Good Timber

My oldest son, Nathan, recently brought my attention to this powerful poem. Nathan has an interest in poems about nature, adventure, and perseverance- and that pleases me!

I am quite taken with this poem, so I looked into the author, Douglas Malloch (May 5, 1877 – July 2, 1938). He was a poet and author of short stories.
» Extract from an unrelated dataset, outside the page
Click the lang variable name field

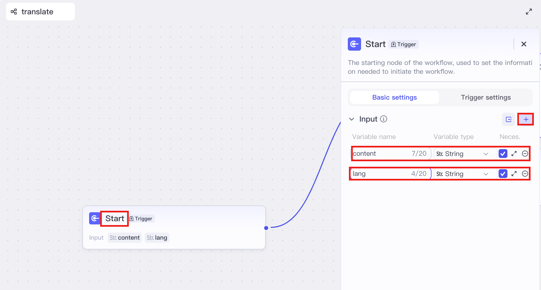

As Associate Editor of American Lumberman, a trade paper in Chicago, he became known as “the Lumberman’s Poet.” 

In an age that increasingly treats hardship as unexpected and unjust, we need this does of realism and truth to become hardy individuals ready to serve the Lord.

Good Timber

The tree that never had to fight
For sun and sky and air and light,
But stood out in the open plain
And always got its share of rain,
Never became a forest king
But lived and died a scrubby thing.

The man who never had to toil
To gain and farm his patch of soil,
Who never had to win his share
Of sun and sky and light and air,
Never became a manly man
But lived and died as he began.

Good timber does not grow with ease:
The stronger wind, the stronger trees;
The further sky, the greater length;
The more the storm, the more the strength.
By sun and cold, by rain and snow,
In trees and men good timbers grow.

Where thickest lies the forest growth,
We find the patriarchs of both.
And they hold counsel with the stars
Whose broken branches show the scars
Of many winds and much of strife.
This is the common law of life.

–          Douglas Malloch, (1877-1938)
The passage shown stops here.